The mother of a young boy from Youghal with a rare illness is appealing to the Cork public to follow the guidelines issued in response to the coronavirus outbreak, saying it must be done to protect the vulnerable.
Tomorrow will be a Mother’s Day of mixed emotions for Rebecca Bulman. As the mother of a little boy with a rare disease, she is celebrating the fact he appears to be reacting well after several months of treatment with a new drug.
Six-year-old Harry has received four doses of spinraza since November, for Spinal Muscular Atrophy (SMA). He has to use a wheelchair and suffers from scoliosis as part of his condition.
SMA reduces a person’s physical strength by affecting the motor nerve cells in the spinal cord. This can affect a person’s ability to walk, eat or breathe.
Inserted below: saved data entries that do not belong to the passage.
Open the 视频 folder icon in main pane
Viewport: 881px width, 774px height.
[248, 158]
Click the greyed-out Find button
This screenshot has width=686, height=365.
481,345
He also has brittle bones.
Harry also finds it difficult to write.
“He has been really well and he has been building himself up since being on it,” Rebecca says.
“I don’t think Harry would be able to fight off the virus without spinraza,”
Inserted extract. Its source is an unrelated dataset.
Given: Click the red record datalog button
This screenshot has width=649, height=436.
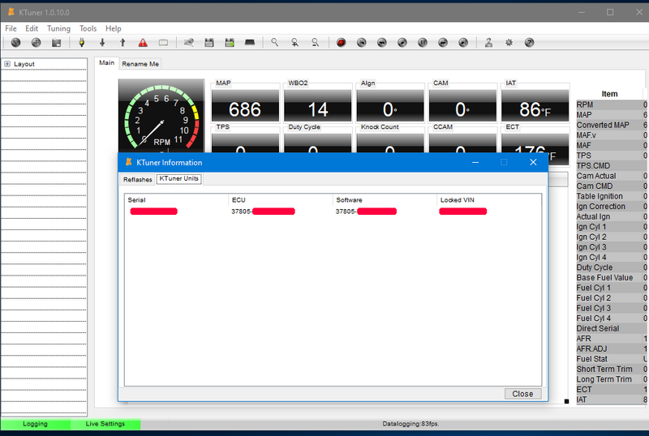Looking at the screenshot, I should (341, 42).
But there are still concerns even with the new medication and the whole family are isolating to ensure that Harry does not get infected
Rebecca is concerned that people are not taking enough steps to ensure that the vulnerable in society are protected, after observing people while she was in a supermarket in recent days.
She urged people to follow all the guidelines and advice from public health specialists, adding that she would love to be one of those mothers who does not have to constantly worry about a vulnerable family member.
Harry receives spinraza in Temple Street Children’s Hospital, and his next dose is due in May.
He is one of 25 Irish children getting the drug.
Rebecca had campaigned with other parents to get HSE approval for the drug.
Harry was diagnosed with SMA when he was 18 months old, in 2015.
His family heard about spinraza two years later and were hoping that he could have access to it but it was not approved in Ireland at the time.
In February 2019, the HSE wrote to Biogen, the producers of spinraza, to say the body was refusing to provide reimbursement of the drug at its then price.
Following the February decision, parents, their children and supporters organised a demonstration at the Dáil, and a petition was signed by up to 90,000 people. That demonstration was held on Rare Diseases Day.
Harry was one of the 25 children who were approved last June for the drug, which is potentially life-saving for SMA sufferers. He received his first dose in November.
He attends school in Bunscoil Mhuire in Youghal, and also attends Enable Ireland regularly for therapy.